Par ailleurs, l'Observatoire régional de santé (ORS) de Bretagne a diffusé dans sa lettre d'information d'avril 2017, une étude sur les tentatives de suicide prises en charge dans les services d’urgence des CH de Guingamp, Lannion et Paimpol, soutenue par la Fondation Bon-Sauveur à Bégard (Côtes d’Armor) et l'ARS Bretagne. Un recueil de données exhaustif et pérenne concernant les tentatives de suicide prises en charge au sein des urgences des trois hôpitaux s’est donc mis en place à partir du 1er janvier 2011. Dans ce cadre, l’ORS a réalisé l'analyse du recueil effectué sur 2011-2015. Cette étude visait à mesurer l’incidence et son évolution dans le temps des tentatives de suicide prises en charge par les services. Il s'agissait aussi d’étudier les profils et les modalités de prise en charge des patients en portant une attention particulière au phénomène de la récidive et d’évaluer l’impact d’une action de prévention de la récidive mise en place au sein des trois services d’urgence.

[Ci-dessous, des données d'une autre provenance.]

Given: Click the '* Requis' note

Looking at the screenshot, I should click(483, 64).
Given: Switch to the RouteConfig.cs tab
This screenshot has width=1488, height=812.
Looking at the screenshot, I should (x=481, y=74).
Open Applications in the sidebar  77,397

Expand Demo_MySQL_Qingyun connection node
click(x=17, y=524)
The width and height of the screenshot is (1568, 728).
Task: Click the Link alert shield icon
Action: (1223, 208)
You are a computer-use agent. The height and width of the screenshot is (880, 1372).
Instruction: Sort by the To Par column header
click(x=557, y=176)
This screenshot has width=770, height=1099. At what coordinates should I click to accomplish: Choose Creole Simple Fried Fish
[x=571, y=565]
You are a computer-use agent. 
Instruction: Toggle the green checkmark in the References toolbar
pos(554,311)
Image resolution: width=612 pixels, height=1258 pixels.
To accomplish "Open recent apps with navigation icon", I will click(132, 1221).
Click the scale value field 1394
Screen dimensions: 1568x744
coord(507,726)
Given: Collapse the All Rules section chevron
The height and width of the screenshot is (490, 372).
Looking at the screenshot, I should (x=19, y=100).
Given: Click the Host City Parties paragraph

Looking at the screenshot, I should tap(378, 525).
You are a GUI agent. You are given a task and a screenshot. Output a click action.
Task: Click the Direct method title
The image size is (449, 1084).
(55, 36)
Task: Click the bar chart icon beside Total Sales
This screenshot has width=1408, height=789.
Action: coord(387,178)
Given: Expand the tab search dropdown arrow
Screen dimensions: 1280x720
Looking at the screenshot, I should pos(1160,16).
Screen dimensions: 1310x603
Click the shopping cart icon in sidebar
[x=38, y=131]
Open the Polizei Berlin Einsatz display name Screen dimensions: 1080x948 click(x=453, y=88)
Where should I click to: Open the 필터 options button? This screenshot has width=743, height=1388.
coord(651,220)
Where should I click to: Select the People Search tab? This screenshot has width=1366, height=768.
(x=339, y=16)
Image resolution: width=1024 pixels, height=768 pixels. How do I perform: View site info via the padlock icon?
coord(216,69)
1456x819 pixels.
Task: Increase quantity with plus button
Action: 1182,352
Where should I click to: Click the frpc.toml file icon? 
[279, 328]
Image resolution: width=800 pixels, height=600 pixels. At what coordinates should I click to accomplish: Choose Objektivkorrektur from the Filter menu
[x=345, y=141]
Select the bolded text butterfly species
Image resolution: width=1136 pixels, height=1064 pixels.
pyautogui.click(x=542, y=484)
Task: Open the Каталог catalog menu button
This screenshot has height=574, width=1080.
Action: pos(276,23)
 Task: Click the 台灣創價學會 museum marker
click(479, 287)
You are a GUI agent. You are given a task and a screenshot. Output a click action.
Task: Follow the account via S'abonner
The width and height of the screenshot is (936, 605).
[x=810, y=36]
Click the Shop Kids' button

Efficacité des CMP-CMPEA et des protocoles de suivi
L'étude diffusée par l'ORS indique que près de huit patients hospitalisés sur dix se sont vus proposer ou organiser une orientation par les équipes psychiatriques à l’issue de leur prise en charge initiale. Le plus fréquemment, ils ont été orientés auprès du centre médico-psychologique (CMP), du centre médico-psychologique pour enfants et adolescents (CMPEA) et/ou d’un psychiatre. De plus, un protocole de suivi a été mis en place par les équipes psychiatriques des trois hôpitaux, pour les volontaires. Ce protocole a concerné à la fois des rappels téléphoniques auprès des médecins traitants et du patient. "L’observation des récidives six mois ou douze mois après l’inclusion des patients dans la cohorte fait apparaître un impact significatif des modalités de suivi sur la survenue ou non d’une récidive", souligne l'ORS. Et les suivis engagés par les CMP-CMPEA s’avèrent "d’une efficacité sensiblement supérieure au suivi via le protocole de rappel téléphonique des patients". L’absence de suivi ou de "la survenue d’un évènement intercurrent constituant pour leur part les situations les plus défavorables" à la survenue d’une récidive. L'ORS souligne donc pour finir que "c’est bien les différentes possibilités offertes aux patients (CMP-CMPEA ou protocole de suivi), selon leurs souhaits et leurs possibilités qui contribuent à l’efficacité finale des prises en charge en terme de prévention de la récidive".
* Étude menée sous la coordination du Dr David Duroy, du Pr Enrique Casalino et du Pr Michel Lejoyeux, tous trois professeurs d'université au sein de l'unité de formation et de recherche (UFR) de médecine de l'université Paris-Diderot.